Collected data
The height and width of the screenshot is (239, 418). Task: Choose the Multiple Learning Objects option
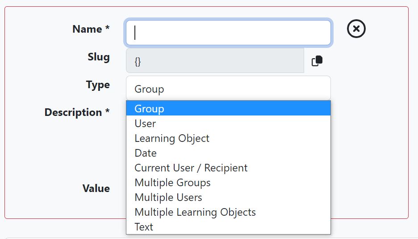tap(229, 212)
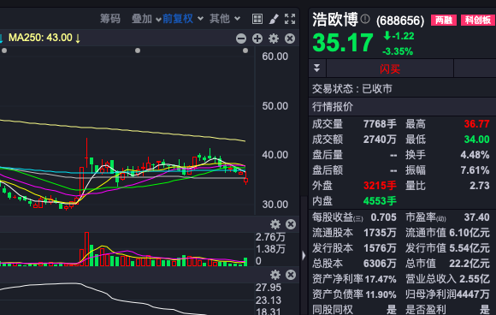Select the brush drawing tool icon
The image size is (496, 315).
pyautogui.click(x=274, y=19)
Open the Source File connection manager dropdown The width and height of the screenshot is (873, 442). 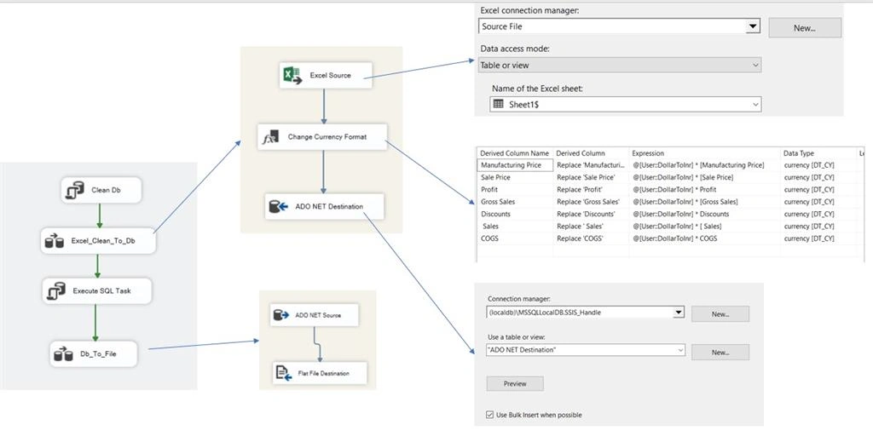(x=753, y=26)
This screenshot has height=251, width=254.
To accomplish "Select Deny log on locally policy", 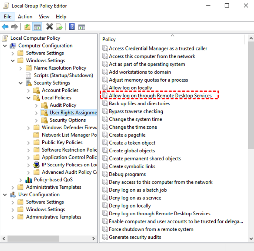I will click(130, 206).
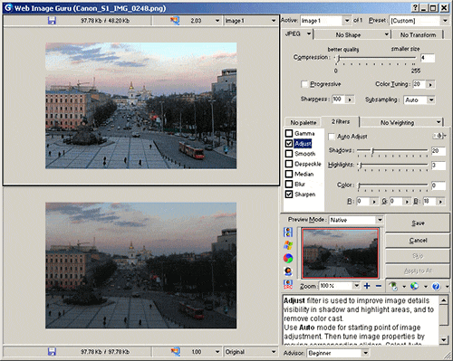Image resolution: width=453 pixels, height=361 pixels.
Task: Open the No Transform tab
Action: pos(418,35)
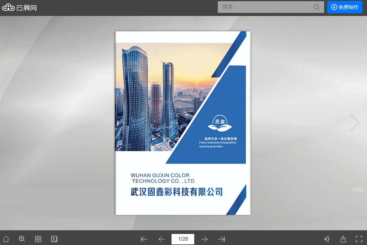This screenshot has height=245, width=367.
Task: Open the share options icon
Action: [343, 239]
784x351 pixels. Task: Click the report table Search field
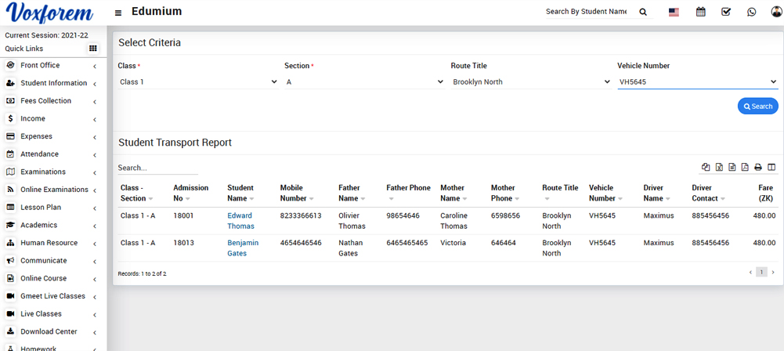click(157, 168)
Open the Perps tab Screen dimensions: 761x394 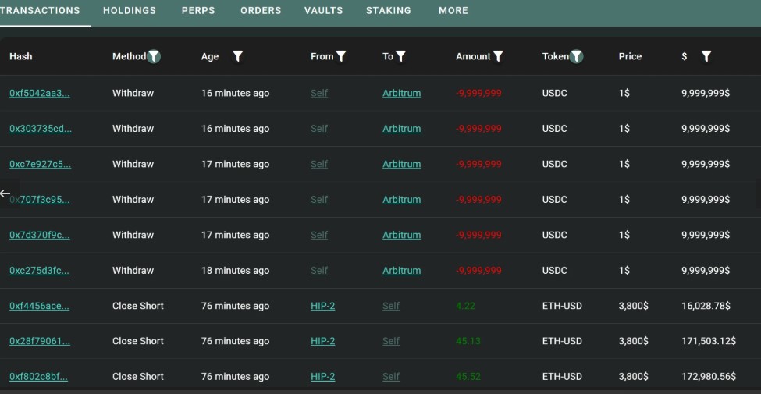pos(198,11)
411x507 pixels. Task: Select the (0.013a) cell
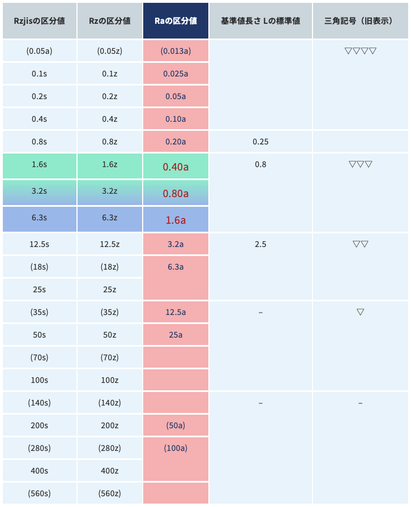[x=175, y=51]
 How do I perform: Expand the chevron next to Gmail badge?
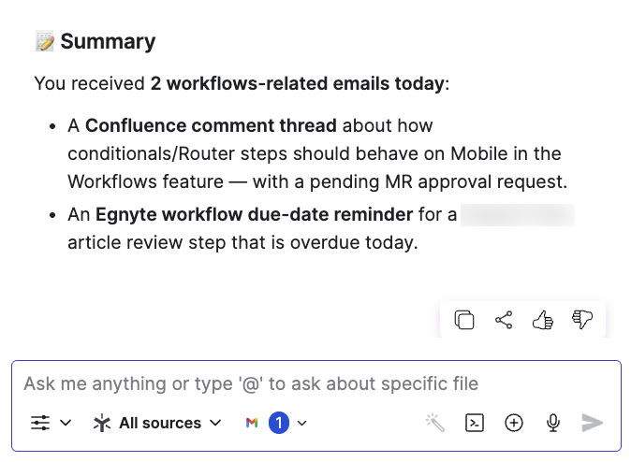click(x=301, y=423)
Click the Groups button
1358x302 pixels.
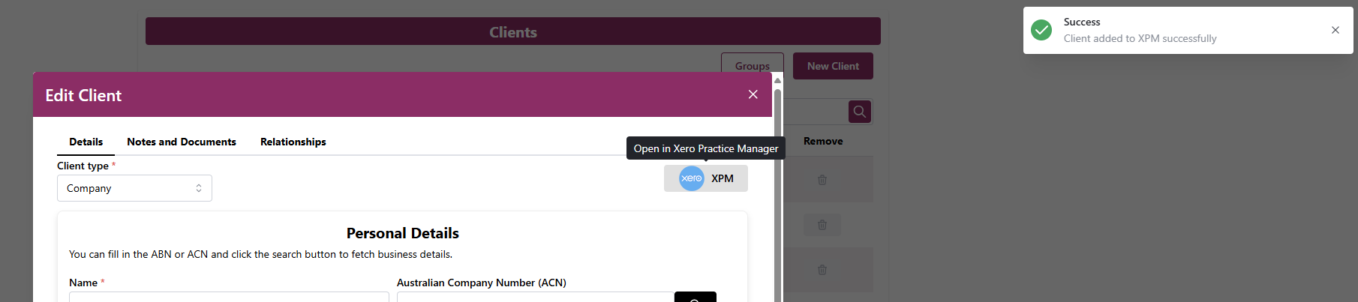752,65
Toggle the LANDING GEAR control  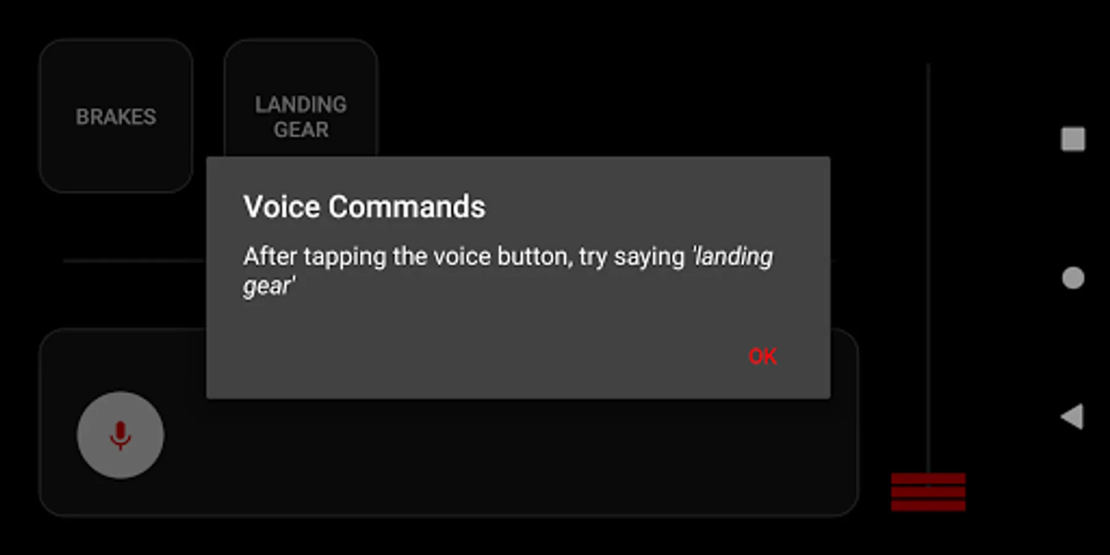(301, 99)
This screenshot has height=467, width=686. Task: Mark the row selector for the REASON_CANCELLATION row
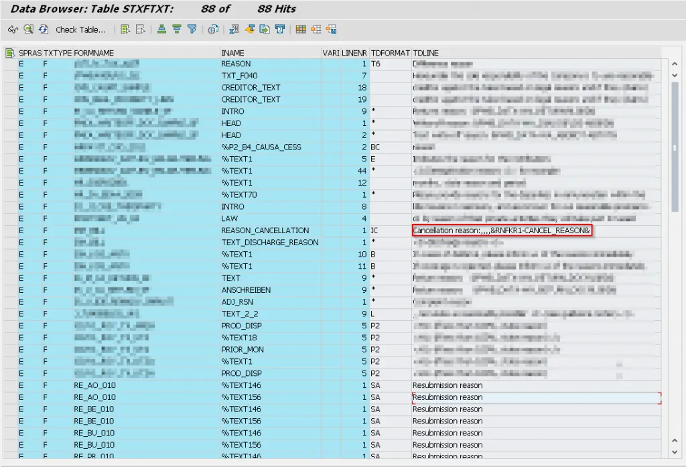(x=9, y=230)
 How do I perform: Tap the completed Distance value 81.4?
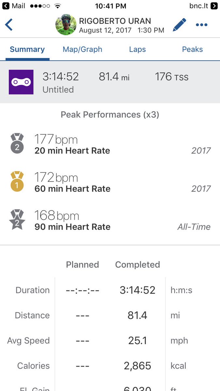point(137,315)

WHAT THE TASK ASKS ▸ Reproduce the lines above, exactly and exclusively, from the line containing "How do I perform: Tap" down to the last line, both included; pictures are not part of the copy.

ANSWER TO THIS EXERCISE ▸
 How do I perform: Tap the completed Distance value 81.4?
point(137,315)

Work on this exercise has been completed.